### EXCERPT TO READ

# Looking to chat with a LONER



## Mandei (Jun 10, 2013)

Girls only :/ add me on fb guys I'll reply on private message. I literally have no one to text except my bf usually. And he doesn't understand most of my anxiety problems so it'd be nice to discuss with someone


----------



## MobiusX (Nov 14, 2008)

I'm so much of a loner I never had a girlfriend


----------



## SilentLyric (Aug 20, 2012)

I put the "L" in Loner. and in Loser! two for two, can't beat that deal honestly.


----------



## nikki94 (Sep 18, 2012)

I'm in the same position :/ I'll private message you 
_Posted via Mobile Device_


----------



## The Linux Guy (Jul 11, 2013)

MobiusX said:


> I'm so much of a loner I never had a girlfriend


Same here. I've tried to use the resources I are available to me. I got nothing against the OPs happiness but it's hard for me to feel sorry for people who say Oh I have someone and yet I need more friends.... Try being friendless almost your entire life. Always feeling like there is nobody to relate too. Just saying...


----------



## MTCC27 (Mar 21, 2016)

### DATA TO PROCESS
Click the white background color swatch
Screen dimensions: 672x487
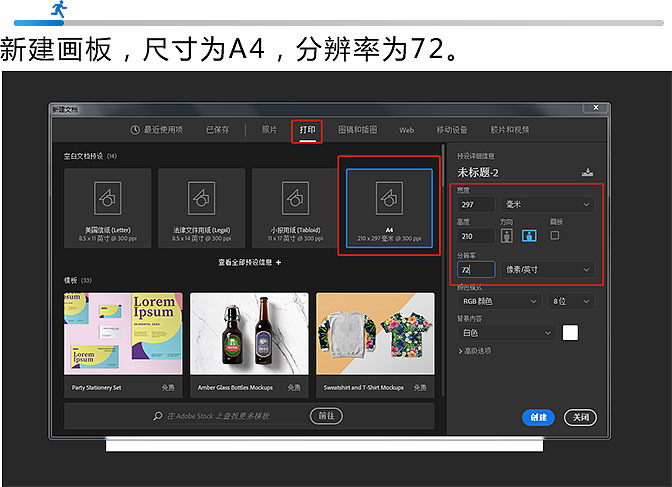coord(570,333)

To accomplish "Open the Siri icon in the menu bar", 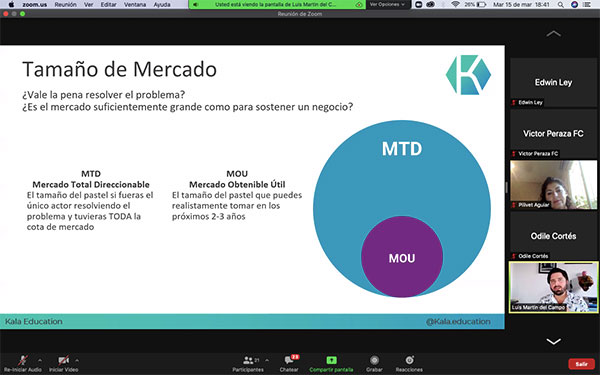I will point(574,5).
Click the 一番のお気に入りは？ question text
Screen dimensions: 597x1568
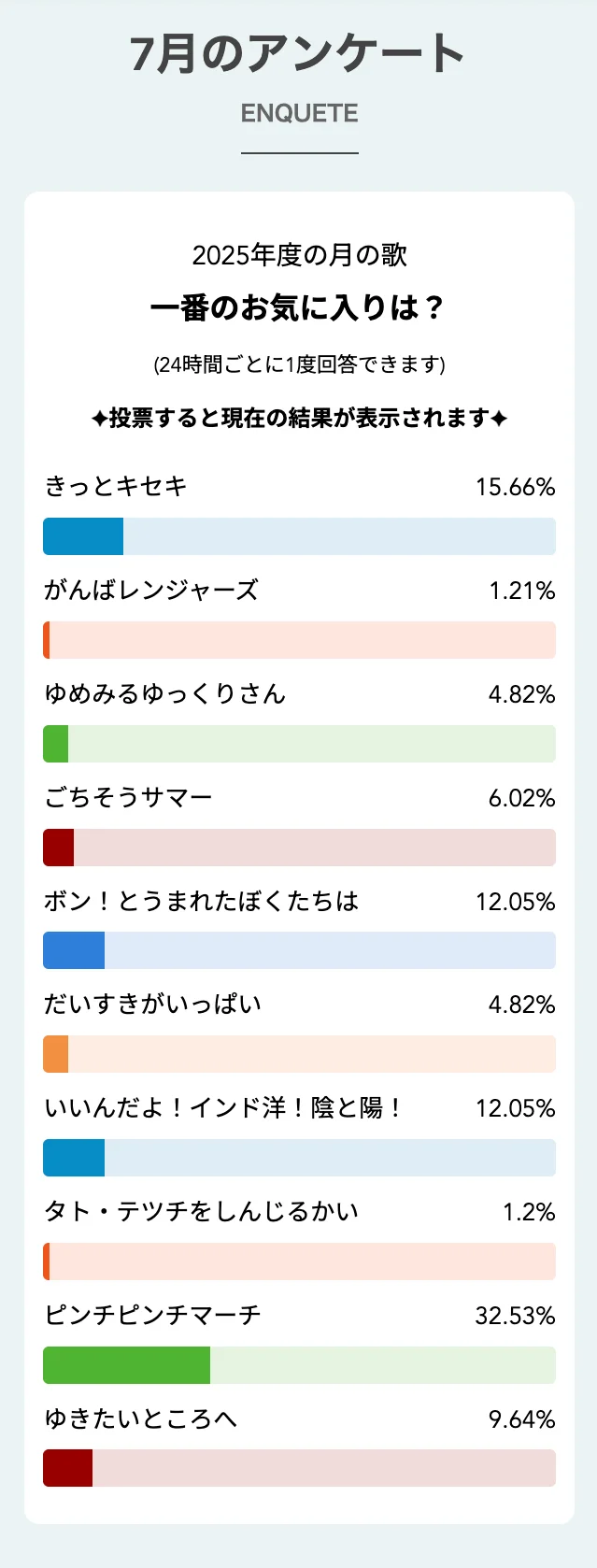pos(299,307)
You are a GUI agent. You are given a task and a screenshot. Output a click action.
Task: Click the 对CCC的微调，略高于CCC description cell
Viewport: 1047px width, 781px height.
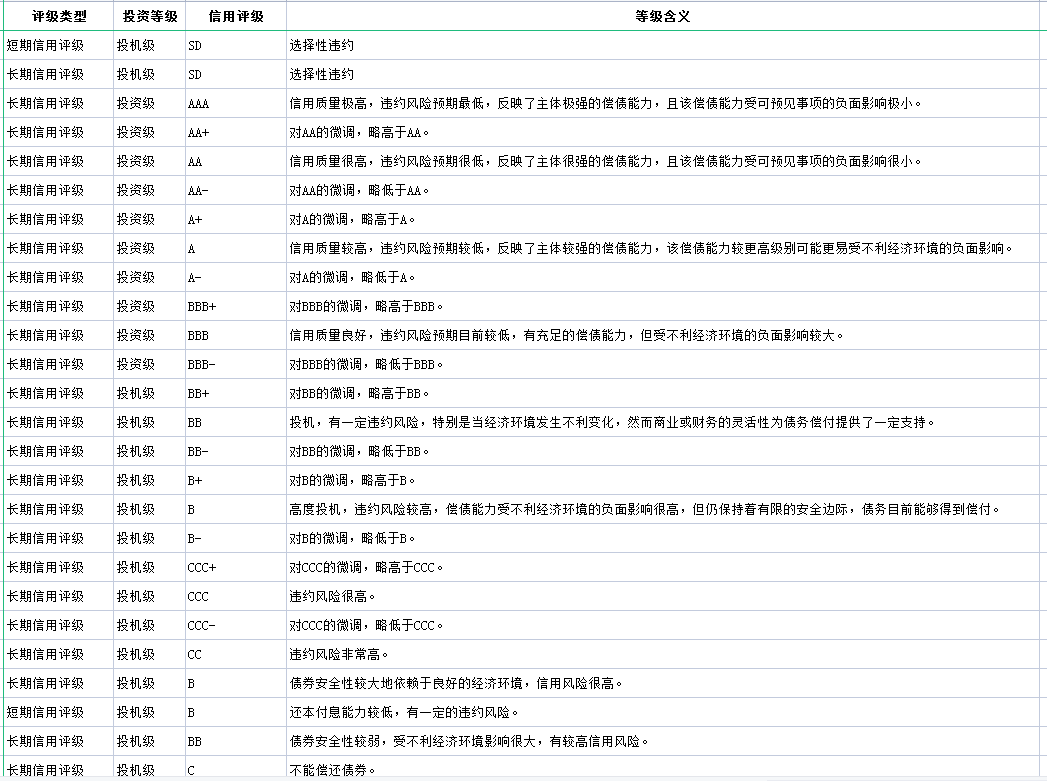(x=366, y=567)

### EXERCISE 1
In the forum thread, what does SilentLyric claim to put the "L" in?
### EXERCISE 2
Convert the entries into a two-column CSV with the columns instruction and coordinates, starting with the line containing "You are a GUI" and going on through the end of the entries. Write one row per entry, put each value in a quoted field with line breaks replaced by spaces, and omit the pictures.
The forum thread and the entries were taken from unrelated sources.

### REPLY 1
Loner and Loser.

### REPLY 2
instruction,coordinates
"You are a GUI agent. You are given a task and a screenshot. Output a click action. Task: Click the 对CCC的微调，略高于CCC description cell Viewport: 1047px width, 781px height.","(x=366, y=567)"